New method may help anticipate large volcanic eruptions
Volcanic eruptions are not easy to anticipate. Now, a new paper proposes a way to provide early clues by evaluating magma movement far beneath volcanoes.
The Bárdarbunga volcanic system in Iceland began to erupt from a fissure on Aug. 29, 2014. By the time it quit six months later, it had created an almost 33-square-mile lava field, the largest in Iceland in 200 years. For many scientists, the size of the eruption was unexpected.
“Our work identifies the underlying mechanisms at work to cause such a behavior at a volcano,” said paper co-author Ronni Grapenthin from the University of Alaska Fairbanks Geophysical Institute.
“Since we’re using very basic physics, this isn’t tailored to just this one volcano, but instead very transferrable to other volcanoes, hopefully helping us to anticipate such eruptions better in the future,” he said.
These kinds of fissure eruptions are not uncommon. Over the past 10,000 years, some of the largest effusive eruptions, where lava steadily flows out, were fissure eruptions in Iceland. The volumes of basaltic lava that seeped out ranged from approximately 6 to 10 square miles. However, this kind of eruptive behavior is hard to predict because the signals, such as small increases in earthquake activity and magma movements, can be subtle.
“What the 2014-2015 Bárdarbunga eruption showed is that you can have very large eruptions, in terms of the lava volume, with only small or insignificant precursors, making them very hard to anticipate,” Grapenthin said.
This kind of behavior seems counterintuitive and is at odds with widely used scientific models for interpreting volcanoes.

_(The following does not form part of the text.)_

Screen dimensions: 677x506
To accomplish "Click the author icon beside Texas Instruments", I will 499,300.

To understand more, scientists investigated the conditions required for eruptions to begin and progress towards caldera collapse — when a significant part of a volcano collapses and large-volume eruptions occur.

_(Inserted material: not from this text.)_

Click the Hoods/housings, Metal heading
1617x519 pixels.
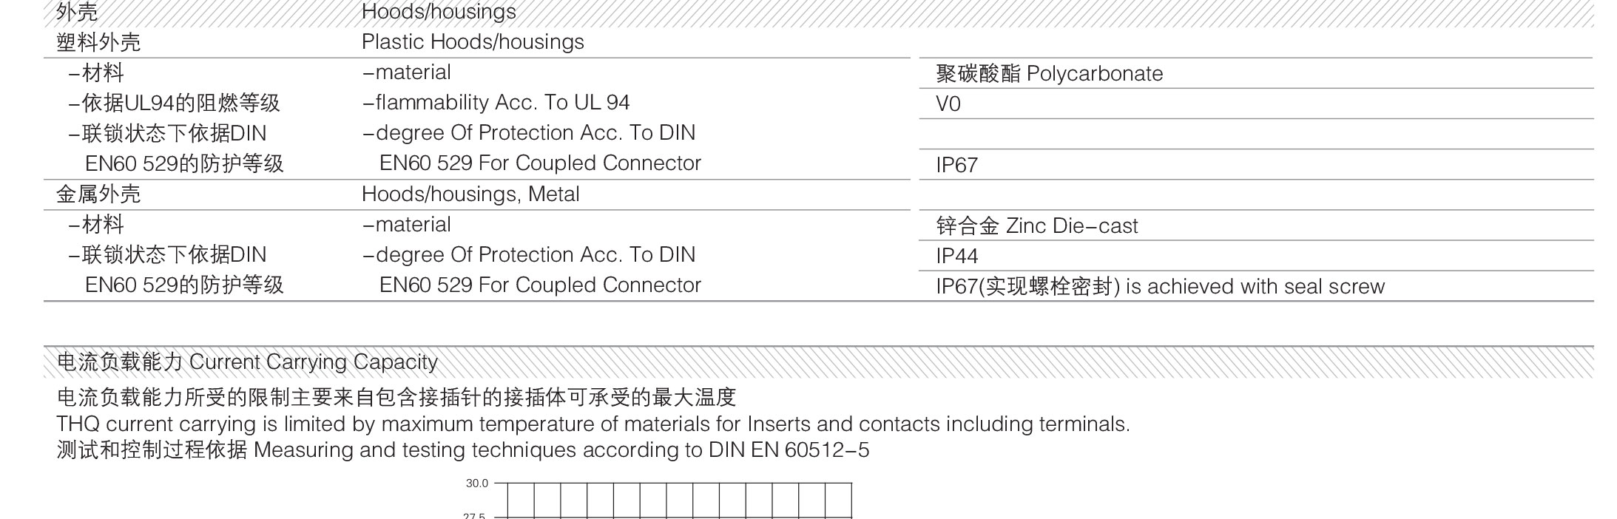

The scientists developed a new method that takes into consideration three effects that influence how magma accumulates and forces its way to the surface.
First, if magma is less dense than the rock surrounding it, it wants to float. Accumulating magma can have a large upward-directed buoyancy force. This force can break surrounding rock, allowing magma to flow upward.
Second, the host rock can deform and flow, like a heated metal. Solid rocks can yield to the magma, creating space for new magma without fracturing or showing signs of activity at the surface.
Lastly, magma can create sturdy pipe-like pathways by eroding away part of surrounding rocks where it flows.
Taking these behaviors into consideration, the researchers re-examined data from the Bárdarbunga eruption. They found that their method can account for the sequence of events that led to the 2014-2015 Bárdarbunga caldera collapse and its associated unrest and eruption.
The researchers hope that scientists and agencies that monitor volcano activity around the world, including in Alaska, can use this information to better anticipate when a large eruption could occur with only minor precursory activity.
In Alaska, the effects of eruptions are far-reaching. Many air passenger and cargo routes follow or cross the chain of volcanoes that stretches from Cook Inlet into the western Aleutian Islands.
“The impact of any eruption can be felt far beyond the state, so we want to make sure to understand the processes as good as we can and provide a realistic assessment of the situation,” Grapenthin said.
In order to do this, Grapenthin said scientists need high-quality, continuous data and observations.
“In Alaska, we have many well-instrumented volcanoes and several efforts in motion to expand and modernize the existing monitoring networks,” he said. “It will be important to sustain these efforts into the future so we will be able to understand the subtle changes at volcanoes.”
The paper, “Unexpected Large Eruptions from Buoyant Magma Bodies Within Viscoelastic Crust,” was published in Nature Communications in May. Freysteinn Sigmundsson from the University of Iceland was the lead author.